In anticipation of Mother’s Day, I wanted to write a mother appreciation post to pay tribute to my favourite mothers in literature.  I’ve picked these mothers based on their strength, wisdom, selflessness, and their undeniable love for their families. Here are the best loved mothers who’ve inspired me and touched my heart in one way or another: 

Mrs. Weasley, Harry Potter Series by J.K Rowling 

Here we have one of the ultimate mother figures – in fact, Mrs. Weasley may very well be the definition of what it means to be motherly.  We see this in the way she not only cares for and worries about her own children, but also Harry and the gang.  As an outsider looking in, it makes me a little sad to see her nurturing ways often going underappreciated by her children (ahem Ron’s forgotten corn beef sandwich).  The best part about Mrs. Weasley is that she loves all her children unconditionally, despite their flaws.  Clearly, she puts her family before anything.  Mrs. Weasley proves to be more than she seems: she’s a woman of strength, of courage, and of a selfless heart. Plus, how could we forget: “Not my daughter, you b****!” 

Ma, Little House on the Prairie Series by Laura Ingalls Wilder

As one of the first chapter books I ever read, Ma has a special place in my heart.  Despite the dangers and hardships of the American Midwest in the late 1800s, she proves to be more than capable of courageously meeting its challenges.  Embodying all the qualities of a hard-working pioneer woman, Ma displays bravery and perseverance time and time again.  I’ll never forget the image of her sitting in her rocking chair with Pa’s shotgun, keeping watch over the family through the night while awaiting his return.  A constant pillar of strength to her husband and children, Ma’s patient heart, encouraging words, and loving nature are a thing of inspiration. 

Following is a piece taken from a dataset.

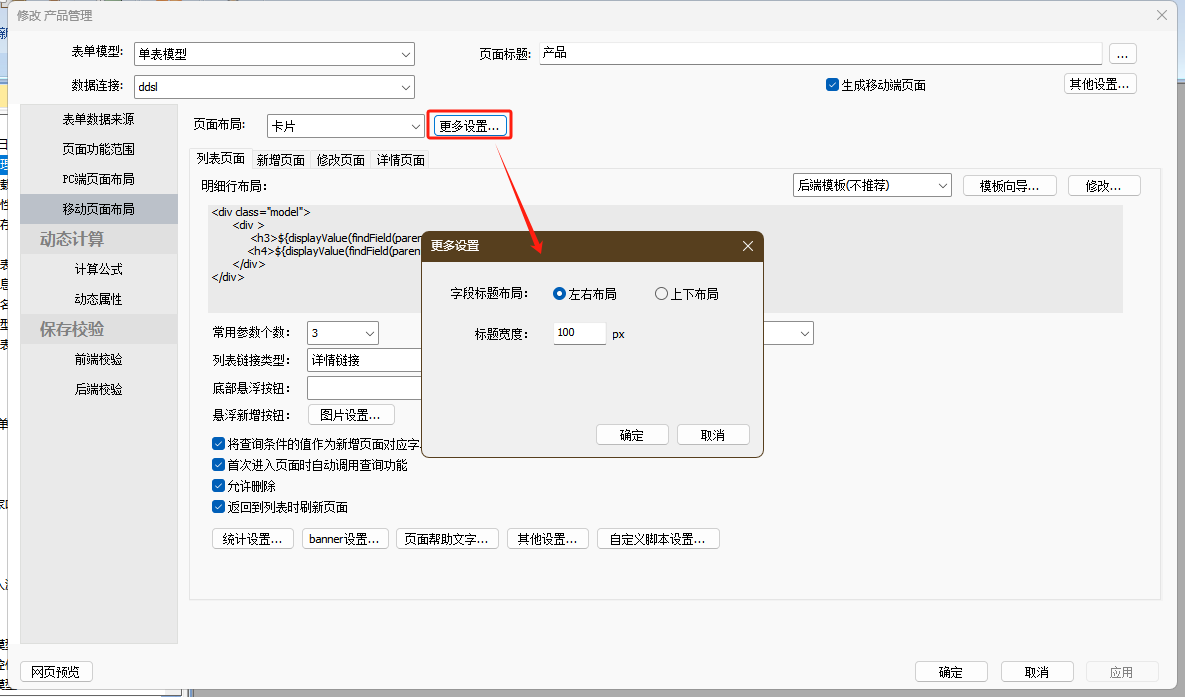Select the 左右布局 radio option
1185x697 pixels.
tap(560, 294)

Marilla, Anne of Green Gables by L.M. Montgomery 

While Marilla would probably cluck her tongue at being included in this list, I’m including her anyway.  With all her narrowness and stern ways, Marilla proves to have a big heart and a soft way about her.  She’d never say it in so many words, but Marilla loves Anne with an E and we all know she would do everything in her power to defend her adopted daughter.  Perhaps in the end, Marilla makes the list because of her faults.  Far from being the perfect mother figure (really, who is?) she learns to love like one, opening her heart to Anne’s love and allowing it to change her. 

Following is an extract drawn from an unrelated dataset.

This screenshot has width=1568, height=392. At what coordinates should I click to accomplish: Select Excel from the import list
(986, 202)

Laurence, Les Belles Images by Simone de Beauvoir 

Laurence is the protagonist of the 1966 book by Simone de Beauvoir.  In addition to being a mother, she juggles multiple roles: she’s a wife, a daughter, homemaker, career woman, and even a lover in an extramarital affair.  The reason I like Laurence is because of the tenderness she feels for the inevitability of her daughters growing up, recognizing the patriarchy and the restraints of society that will one day overpower them.  Spurred by the realization of her own demise, she’s determined to protect her daughters from the same fate and give them their best shot at happiness. 

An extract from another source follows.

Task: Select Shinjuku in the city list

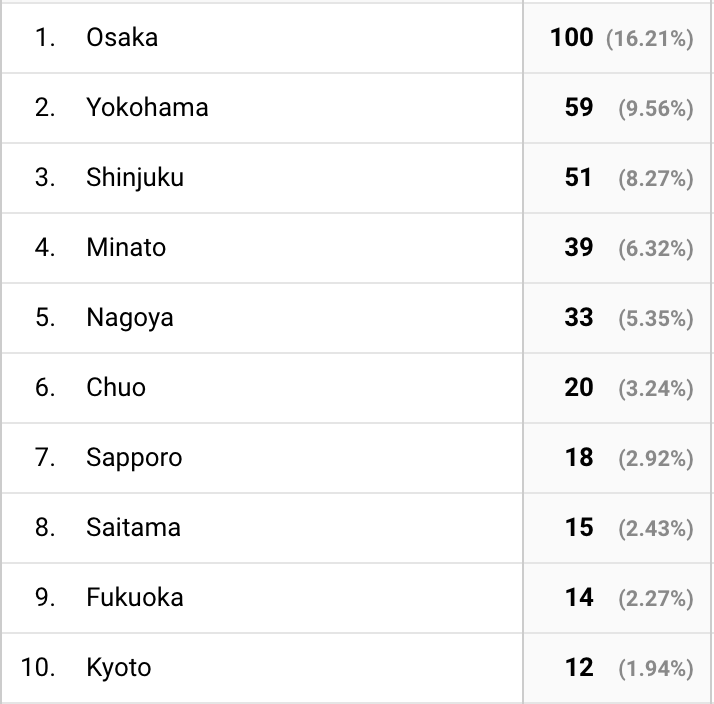Action: point(135,178)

Marmee, Little Women by Louisa May Alcott

A list about mothers would be incomplete without the beloved Marmee from Little Women. When I read the book as a child, I don’t think I really appreciated just how much Marmee sacrificed for her girls.  Now, I realize the true strength of her character – her shoulders being strong enough to bear her own pain and that of her daughters as well.  I appreciate the fine line she treads, balancing being happy for one daughter while deeply feeling the disappointment of another.  Somehow, she manages to be caring and protective while still allowing her children to make their own mistakes, hardworking while never being too busy to listen to them, and full of wisdom without ever being nagging.  Leading by example, Marmee instills in her daughters the values of patience, forgiveness, hard work, and independence.

Who are your favourite literary mothers?  Share in the comments!